:: Material for this exercise
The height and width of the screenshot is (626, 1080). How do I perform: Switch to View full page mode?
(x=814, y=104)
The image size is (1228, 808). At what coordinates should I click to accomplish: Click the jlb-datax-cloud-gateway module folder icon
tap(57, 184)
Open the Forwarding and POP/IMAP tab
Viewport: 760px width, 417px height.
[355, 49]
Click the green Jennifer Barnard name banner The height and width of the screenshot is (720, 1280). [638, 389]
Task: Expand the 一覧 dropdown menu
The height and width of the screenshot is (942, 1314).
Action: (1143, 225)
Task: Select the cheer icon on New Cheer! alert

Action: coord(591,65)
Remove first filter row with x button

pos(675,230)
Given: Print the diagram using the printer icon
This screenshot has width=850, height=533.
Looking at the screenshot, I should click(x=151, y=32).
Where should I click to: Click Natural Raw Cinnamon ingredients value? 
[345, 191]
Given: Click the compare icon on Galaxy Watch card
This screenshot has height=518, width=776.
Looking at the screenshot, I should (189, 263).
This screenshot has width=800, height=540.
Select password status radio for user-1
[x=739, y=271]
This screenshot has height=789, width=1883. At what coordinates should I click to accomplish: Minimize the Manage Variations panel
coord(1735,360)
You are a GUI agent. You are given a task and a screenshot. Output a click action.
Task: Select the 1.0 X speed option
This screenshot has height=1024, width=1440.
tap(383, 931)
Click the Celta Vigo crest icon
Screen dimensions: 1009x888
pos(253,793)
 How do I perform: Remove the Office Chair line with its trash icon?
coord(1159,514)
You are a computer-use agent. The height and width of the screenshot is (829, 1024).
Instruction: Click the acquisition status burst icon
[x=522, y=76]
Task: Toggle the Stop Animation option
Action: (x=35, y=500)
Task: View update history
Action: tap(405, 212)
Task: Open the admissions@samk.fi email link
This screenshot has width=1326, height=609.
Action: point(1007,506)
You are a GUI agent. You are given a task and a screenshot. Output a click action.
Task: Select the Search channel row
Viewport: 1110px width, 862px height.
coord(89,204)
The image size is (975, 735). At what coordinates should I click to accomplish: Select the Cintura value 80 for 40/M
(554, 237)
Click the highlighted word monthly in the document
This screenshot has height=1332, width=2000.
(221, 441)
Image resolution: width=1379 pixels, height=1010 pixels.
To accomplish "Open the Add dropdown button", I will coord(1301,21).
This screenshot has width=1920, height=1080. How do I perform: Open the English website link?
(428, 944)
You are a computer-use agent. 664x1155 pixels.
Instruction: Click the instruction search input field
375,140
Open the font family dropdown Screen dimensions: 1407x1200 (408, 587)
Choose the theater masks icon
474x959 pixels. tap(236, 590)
::::
Retype, exactly and in full, the listing from its first line to the one holding "You are a computer-use agent. The", both included.

• [Solution below]:
The height and width of the screenshot is (626, 1080). How do I perform: Switch to View full page mode?
(x=814, y=104)
The image size is (1228, 808). At what coordinates should I click to accomplish: Click the jlb-datax-cloud-gateway module folder icon
tap(57, 184)
Open the Forwarding and POP/IMAP tab
Viewport: 760px width, 417px height.
[355, 49]
Click the green Jennifer Barnard name banner The height and width of the screenshot is (720, 1280). [638, 389]
Task: Expand the 一覧 dropdown menu
The height and width of the screenshot is (942, 1314).
Action: (1143, 225)
Task: Select the cheer icon on New Cheer! alert

Action: coord(591,65)
Remove first filter row with x button

pos(675,230)
Given: Print the diagram using the printer icon
This screenshot has width=850, height=533.
Looking at the screenshot, I should click(x=151, y=32).
Where should I click to: Click Natural Raw Cinnamon ingredients value? 
[345, 191]
Given: Click the compare icon on Galaxy Watch card
This screenshot has height=518, width=776.
Looking at the screenshot, I should (189, 263).
This screenshot has width=800, height=540.
Select password status radio for user-1
[x=739, y=271]
This screenshot has height=789, width=1883. At what coordinates should I click to accomplish: Minimize the Manage Variations panel
coord(1735,360)
You are a GUI agent. You are given a task and a screenshot. Output a click action.
Task: Select the 1.0 X speed option
This screenshot has height=1024, width=1440.
tap(383, 931)
Click the Celta Vigo crest icon
Screen dimensions: 1009x888
pos(253,793)
 How do I perform: Remove the Office Chair line with its trash icon?
coord(1159,514)
You are a computer-use agent. The height and width of the screenshot is (829, 1024).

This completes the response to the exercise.